Hi! I'm new to the forum so go easy on me 😜. My boyfriend and I are moving to Viareggio at the end of April. I have work lined up but my boyfriend is looking... And help/advice much appreciated. He's a concreter by trade but has also worked as a painter/decorator/handyman and various other jobs on building sites. He'd do anything really... I'd wondered if there would be anything at the ship yards but have no idea how to find out... Does anyone know? 

We'd also really like to meet other Brits/English speaking people in the area... We're in our early 30's but aren't ageist! 

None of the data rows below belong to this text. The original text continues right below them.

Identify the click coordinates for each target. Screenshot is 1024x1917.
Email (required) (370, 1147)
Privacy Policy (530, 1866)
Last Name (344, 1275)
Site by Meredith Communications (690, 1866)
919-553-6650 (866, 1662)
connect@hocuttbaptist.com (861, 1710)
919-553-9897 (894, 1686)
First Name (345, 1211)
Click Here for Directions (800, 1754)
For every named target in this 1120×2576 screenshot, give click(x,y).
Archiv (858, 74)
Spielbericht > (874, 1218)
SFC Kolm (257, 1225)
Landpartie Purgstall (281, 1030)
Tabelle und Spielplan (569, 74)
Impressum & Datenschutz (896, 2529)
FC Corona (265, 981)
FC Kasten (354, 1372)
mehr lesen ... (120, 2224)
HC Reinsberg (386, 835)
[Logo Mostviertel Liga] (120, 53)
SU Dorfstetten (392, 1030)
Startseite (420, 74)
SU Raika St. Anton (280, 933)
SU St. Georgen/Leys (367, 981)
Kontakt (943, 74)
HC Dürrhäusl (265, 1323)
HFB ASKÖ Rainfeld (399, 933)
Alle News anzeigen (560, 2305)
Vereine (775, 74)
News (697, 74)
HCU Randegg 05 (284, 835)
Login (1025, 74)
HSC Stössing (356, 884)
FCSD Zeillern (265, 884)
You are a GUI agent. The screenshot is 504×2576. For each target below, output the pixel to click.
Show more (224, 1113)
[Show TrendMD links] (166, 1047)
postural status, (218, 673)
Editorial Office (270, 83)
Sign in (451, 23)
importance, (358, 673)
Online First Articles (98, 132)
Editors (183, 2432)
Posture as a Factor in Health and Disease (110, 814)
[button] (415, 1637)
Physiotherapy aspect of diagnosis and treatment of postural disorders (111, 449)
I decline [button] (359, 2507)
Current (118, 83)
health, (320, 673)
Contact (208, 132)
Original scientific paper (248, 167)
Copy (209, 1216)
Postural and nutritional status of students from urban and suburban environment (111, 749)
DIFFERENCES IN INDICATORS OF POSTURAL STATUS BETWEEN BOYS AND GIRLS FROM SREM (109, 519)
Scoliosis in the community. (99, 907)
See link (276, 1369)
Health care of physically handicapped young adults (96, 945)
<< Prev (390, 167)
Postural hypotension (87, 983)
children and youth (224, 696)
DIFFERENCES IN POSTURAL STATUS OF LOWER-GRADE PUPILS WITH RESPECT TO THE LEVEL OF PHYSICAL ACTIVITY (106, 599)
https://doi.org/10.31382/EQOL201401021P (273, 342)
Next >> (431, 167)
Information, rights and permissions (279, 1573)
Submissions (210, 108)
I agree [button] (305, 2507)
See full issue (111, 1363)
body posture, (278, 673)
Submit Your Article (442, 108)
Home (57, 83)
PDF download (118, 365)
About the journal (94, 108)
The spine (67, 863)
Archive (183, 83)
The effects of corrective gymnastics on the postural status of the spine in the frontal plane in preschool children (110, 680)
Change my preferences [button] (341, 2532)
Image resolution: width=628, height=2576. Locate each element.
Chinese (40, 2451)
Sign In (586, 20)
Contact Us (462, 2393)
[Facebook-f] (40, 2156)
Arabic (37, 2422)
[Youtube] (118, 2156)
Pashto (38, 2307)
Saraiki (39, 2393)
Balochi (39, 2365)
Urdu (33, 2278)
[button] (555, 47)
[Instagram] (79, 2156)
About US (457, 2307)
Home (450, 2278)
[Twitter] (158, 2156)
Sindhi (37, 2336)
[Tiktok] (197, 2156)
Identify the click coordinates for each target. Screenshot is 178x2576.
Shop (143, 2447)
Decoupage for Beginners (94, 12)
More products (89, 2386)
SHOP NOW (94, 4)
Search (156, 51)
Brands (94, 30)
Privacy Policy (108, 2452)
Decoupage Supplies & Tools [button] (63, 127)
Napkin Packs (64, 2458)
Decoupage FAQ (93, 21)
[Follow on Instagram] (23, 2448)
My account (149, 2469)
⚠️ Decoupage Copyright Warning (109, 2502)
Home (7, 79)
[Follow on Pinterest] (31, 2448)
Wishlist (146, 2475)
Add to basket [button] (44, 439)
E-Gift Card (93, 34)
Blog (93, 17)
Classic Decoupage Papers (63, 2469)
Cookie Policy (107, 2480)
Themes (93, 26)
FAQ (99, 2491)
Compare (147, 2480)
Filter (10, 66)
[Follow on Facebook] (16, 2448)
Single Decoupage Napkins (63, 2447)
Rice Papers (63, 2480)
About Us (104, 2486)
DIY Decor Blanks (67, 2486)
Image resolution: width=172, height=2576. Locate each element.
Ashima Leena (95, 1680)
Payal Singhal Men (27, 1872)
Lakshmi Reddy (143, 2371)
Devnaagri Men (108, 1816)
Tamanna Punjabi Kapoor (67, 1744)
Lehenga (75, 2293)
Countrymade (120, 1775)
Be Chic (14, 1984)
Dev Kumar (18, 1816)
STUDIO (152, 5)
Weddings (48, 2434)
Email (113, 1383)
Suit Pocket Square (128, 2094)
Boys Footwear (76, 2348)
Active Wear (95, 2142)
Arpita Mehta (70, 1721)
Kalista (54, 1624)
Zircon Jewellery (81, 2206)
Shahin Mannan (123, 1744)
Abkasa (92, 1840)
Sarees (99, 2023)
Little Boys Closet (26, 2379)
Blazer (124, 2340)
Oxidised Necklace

Look forward to what your replies bring. 

Thanks,

Lucy


----------



## LJB82

*Just Moved to Viareggio*

Hi Lucy,

Myself and my boyfriend have just moved to Viareggio. I know your post was a while ago but wondered if you were still in Viareggio or had any useful tips to meet fellow english speakers?

Thanks

Lucy xx


----------



## lululemonhead

Hi Lucy,

I'm in Manchester at the moment but am coming back to Versilia at the end of June. The Red Lion pub is a good place to meet English people and also Pietrasanta old town. Happy to keep in touch until I'm back if you like?

Lucy x


----------



## pudd 2

LJB82 said:


> Hi Lucy,
> 
> Myself and my boyfriend have just moved to Viareggio. I know your post was a while ago but wondered if you were still in Viareggio or had any useful tips to meet fellow english speakers?
> 
> Thanks
> 
> Lucy xx


What is it with red lion pubs we have one in the next town to us in abruzzo compeats with cast iron fascard not been in it yet dont want to be disapointed by beeing greeted by working men drinking cocktails


----------



## LJB82

Yes that would be lovely are you moving back to Viareggio? I am currently staying near to Pisa Airport but hoping to move to Viareggio over the next few days. I will definitely try the Red Lion pub xx


----------



## dannbarbery

That would be lovely, Viareggio is home to one of the most important carnivals in Italy and indeed in the world. So you would expect a lot of fun in there and lots of restaurant, I missed that place.


----------



## yosheryosh

Hi guys no idea viareggio was so 'popular'. How do you like living there, would you recommend it?


----------